BEGIN Records to use
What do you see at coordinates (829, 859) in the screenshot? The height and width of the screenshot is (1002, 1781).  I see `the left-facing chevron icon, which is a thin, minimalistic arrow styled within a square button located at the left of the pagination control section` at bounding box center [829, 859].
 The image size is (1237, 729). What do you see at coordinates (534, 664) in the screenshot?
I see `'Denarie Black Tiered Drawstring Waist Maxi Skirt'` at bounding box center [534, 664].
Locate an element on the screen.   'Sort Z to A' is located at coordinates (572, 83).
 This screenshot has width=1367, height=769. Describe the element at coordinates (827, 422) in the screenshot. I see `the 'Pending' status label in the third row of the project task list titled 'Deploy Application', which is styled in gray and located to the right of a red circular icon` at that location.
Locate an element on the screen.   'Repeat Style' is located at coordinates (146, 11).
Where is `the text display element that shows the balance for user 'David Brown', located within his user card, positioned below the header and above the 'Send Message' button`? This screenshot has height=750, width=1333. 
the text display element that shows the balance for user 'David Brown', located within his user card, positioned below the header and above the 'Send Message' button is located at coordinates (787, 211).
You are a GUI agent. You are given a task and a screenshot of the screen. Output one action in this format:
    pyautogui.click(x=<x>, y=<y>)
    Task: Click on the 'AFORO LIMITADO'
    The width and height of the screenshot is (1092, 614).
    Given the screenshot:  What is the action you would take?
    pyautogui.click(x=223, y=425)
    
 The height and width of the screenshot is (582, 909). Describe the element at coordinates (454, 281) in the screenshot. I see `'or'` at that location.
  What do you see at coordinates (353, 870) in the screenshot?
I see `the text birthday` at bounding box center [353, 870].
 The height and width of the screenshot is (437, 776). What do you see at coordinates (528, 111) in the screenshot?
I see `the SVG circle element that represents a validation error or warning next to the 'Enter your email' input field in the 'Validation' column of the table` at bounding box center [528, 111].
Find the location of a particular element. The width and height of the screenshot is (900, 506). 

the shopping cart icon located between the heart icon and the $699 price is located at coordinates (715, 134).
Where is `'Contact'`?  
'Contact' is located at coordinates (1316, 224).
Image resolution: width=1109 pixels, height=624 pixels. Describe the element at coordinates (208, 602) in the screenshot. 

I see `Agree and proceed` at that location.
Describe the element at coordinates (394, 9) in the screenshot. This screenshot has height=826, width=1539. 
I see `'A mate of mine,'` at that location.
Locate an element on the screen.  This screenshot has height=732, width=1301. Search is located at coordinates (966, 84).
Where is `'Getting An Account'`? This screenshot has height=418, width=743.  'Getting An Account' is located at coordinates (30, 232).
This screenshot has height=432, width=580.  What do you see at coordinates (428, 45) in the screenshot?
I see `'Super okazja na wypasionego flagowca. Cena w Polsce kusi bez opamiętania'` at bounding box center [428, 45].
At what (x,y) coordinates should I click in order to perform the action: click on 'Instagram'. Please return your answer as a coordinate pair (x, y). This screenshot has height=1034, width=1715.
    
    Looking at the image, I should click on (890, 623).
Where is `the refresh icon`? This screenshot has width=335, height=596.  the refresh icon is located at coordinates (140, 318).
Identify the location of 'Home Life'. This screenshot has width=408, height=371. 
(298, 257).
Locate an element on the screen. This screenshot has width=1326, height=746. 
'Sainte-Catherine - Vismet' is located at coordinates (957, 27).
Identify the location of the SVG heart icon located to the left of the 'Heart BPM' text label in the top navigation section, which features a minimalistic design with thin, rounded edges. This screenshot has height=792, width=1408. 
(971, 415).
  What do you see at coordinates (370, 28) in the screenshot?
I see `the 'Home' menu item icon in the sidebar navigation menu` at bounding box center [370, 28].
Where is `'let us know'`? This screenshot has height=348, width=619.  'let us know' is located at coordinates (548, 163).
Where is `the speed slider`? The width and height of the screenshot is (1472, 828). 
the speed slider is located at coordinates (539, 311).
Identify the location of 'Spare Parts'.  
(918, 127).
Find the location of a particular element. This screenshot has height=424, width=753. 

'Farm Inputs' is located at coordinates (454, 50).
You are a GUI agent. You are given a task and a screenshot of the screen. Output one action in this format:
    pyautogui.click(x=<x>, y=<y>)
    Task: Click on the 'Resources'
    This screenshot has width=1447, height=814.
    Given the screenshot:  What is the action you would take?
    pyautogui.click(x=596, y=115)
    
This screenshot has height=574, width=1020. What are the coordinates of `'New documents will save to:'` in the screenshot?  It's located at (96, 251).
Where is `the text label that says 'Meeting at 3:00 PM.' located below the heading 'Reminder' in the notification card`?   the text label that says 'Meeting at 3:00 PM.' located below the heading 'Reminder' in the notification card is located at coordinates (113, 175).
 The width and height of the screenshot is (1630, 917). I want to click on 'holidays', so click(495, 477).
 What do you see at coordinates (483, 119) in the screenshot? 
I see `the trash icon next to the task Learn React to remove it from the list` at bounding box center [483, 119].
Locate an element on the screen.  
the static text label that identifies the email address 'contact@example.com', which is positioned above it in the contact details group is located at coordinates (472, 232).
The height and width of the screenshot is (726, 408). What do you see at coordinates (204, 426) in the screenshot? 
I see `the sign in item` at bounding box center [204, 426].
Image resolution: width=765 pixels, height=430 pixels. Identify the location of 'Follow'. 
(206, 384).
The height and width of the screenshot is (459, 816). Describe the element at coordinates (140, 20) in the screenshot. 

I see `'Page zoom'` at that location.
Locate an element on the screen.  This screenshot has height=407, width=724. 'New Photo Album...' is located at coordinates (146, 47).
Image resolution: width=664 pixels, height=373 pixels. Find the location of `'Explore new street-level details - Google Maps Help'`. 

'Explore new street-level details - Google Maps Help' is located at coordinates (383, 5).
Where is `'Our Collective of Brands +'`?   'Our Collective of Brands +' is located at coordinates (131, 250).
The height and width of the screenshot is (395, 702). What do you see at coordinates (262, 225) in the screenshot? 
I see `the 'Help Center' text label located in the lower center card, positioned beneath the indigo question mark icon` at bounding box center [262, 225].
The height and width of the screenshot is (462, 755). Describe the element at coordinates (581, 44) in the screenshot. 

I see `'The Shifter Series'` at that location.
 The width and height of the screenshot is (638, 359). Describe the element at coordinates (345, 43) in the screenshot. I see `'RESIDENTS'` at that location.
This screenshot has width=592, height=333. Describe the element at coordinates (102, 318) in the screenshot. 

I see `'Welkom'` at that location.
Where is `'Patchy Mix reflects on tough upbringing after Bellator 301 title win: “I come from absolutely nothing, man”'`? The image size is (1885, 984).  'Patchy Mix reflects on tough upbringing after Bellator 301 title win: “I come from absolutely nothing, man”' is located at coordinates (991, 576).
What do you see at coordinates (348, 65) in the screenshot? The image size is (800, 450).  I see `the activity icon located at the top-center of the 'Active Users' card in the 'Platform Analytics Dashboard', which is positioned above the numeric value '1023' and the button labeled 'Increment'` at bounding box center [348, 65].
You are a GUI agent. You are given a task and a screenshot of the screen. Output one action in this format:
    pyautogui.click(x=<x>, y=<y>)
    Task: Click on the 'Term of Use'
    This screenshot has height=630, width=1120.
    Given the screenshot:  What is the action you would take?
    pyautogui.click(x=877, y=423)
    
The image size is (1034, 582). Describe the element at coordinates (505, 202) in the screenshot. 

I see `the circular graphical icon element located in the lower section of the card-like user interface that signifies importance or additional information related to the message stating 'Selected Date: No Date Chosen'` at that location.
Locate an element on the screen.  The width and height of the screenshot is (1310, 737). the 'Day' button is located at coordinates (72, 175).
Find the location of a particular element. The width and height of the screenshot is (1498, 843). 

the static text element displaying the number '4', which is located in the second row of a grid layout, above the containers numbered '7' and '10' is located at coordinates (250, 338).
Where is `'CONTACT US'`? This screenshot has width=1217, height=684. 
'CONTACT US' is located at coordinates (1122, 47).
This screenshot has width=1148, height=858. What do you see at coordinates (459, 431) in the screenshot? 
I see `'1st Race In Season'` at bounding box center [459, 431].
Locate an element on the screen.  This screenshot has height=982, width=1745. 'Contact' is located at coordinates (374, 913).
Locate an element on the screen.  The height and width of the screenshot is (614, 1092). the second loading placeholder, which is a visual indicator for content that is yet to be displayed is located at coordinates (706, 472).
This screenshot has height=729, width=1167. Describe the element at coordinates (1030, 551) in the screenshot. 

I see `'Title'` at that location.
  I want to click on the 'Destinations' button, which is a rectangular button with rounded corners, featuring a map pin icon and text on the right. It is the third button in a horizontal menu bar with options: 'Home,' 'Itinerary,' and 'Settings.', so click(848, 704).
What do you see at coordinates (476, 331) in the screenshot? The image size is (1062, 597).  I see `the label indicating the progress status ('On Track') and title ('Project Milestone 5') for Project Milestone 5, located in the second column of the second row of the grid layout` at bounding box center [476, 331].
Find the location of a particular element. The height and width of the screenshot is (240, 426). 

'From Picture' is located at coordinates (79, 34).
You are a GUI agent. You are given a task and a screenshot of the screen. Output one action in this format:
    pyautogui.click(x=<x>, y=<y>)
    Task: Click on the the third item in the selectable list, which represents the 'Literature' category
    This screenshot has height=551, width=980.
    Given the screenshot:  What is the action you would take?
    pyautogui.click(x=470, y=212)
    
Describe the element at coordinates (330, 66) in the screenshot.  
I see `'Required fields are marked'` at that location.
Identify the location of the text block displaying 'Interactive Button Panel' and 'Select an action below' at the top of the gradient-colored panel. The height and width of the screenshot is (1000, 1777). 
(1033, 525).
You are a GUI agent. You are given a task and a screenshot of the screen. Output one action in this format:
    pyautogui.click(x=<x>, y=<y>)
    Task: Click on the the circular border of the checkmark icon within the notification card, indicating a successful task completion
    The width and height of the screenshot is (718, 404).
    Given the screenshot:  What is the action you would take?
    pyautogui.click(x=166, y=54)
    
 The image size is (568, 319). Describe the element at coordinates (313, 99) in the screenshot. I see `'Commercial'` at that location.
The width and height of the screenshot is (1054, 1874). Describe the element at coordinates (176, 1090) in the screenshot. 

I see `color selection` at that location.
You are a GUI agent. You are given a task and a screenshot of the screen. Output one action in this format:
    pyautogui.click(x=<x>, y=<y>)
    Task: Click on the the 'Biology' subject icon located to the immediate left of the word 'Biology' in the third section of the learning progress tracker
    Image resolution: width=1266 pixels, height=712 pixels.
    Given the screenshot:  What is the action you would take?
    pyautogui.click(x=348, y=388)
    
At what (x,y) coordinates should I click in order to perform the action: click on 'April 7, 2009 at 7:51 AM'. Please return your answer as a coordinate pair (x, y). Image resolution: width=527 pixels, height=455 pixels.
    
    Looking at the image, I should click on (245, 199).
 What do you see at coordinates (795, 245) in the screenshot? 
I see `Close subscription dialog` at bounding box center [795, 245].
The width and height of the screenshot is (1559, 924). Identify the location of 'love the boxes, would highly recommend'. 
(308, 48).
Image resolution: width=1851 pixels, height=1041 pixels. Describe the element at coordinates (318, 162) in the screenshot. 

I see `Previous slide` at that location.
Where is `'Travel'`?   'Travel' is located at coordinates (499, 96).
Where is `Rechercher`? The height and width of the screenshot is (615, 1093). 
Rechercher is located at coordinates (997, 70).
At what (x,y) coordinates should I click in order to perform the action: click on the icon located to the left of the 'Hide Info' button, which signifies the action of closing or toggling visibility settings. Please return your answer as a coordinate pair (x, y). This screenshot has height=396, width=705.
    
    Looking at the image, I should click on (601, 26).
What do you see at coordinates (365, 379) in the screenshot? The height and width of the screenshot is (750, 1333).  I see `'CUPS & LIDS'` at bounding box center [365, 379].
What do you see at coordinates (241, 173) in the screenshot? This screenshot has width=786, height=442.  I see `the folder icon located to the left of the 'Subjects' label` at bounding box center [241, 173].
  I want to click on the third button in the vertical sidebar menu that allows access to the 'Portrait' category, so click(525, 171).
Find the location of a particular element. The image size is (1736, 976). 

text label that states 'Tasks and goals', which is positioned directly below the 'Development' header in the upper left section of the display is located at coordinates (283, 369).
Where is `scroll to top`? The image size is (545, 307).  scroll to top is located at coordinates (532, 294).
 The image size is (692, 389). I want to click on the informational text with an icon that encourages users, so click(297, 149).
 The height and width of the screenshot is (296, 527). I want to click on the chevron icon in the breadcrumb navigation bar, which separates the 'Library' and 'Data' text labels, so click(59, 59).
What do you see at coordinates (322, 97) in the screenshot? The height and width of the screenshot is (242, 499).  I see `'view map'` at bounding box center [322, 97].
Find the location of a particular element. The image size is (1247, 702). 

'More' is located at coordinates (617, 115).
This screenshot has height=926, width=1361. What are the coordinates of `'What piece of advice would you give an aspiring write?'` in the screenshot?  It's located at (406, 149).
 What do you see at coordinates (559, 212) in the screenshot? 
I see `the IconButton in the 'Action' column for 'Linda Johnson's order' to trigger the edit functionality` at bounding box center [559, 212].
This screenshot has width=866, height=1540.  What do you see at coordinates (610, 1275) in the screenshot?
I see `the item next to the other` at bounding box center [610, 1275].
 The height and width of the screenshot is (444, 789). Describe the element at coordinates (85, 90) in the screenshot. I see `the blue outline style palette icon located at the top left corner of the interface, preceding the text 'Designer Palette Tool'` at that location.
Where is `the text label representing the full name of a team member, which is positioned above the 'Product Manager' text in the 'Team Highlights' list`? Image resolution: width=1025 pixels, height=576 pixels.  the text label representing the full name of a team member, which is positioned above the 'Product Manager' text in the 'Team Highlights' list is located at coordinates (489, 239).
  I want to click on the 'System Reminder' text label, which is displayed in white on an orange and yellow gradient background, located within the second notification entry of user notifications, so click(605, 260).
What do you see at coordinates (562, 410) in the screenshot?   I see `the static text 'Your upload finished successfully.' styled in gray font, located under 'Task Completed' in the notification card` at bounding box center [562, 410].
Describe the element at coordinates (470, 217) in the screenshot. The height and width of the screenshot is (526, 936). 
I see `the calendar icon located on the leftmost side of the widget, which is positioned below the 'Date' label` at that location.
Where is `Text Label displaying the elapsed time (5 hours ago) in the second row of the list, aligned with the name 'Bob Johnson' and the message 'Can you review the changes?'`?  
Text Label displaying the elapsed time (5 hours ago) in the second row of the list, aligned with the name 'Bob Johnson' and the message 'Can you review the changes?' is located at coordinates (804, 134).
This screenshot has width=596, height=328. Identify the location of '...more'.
END Records to use
Task directions> How many lines in the records above contain the string "name"? Case matters, and the reply should be the number alone.

The reply> 3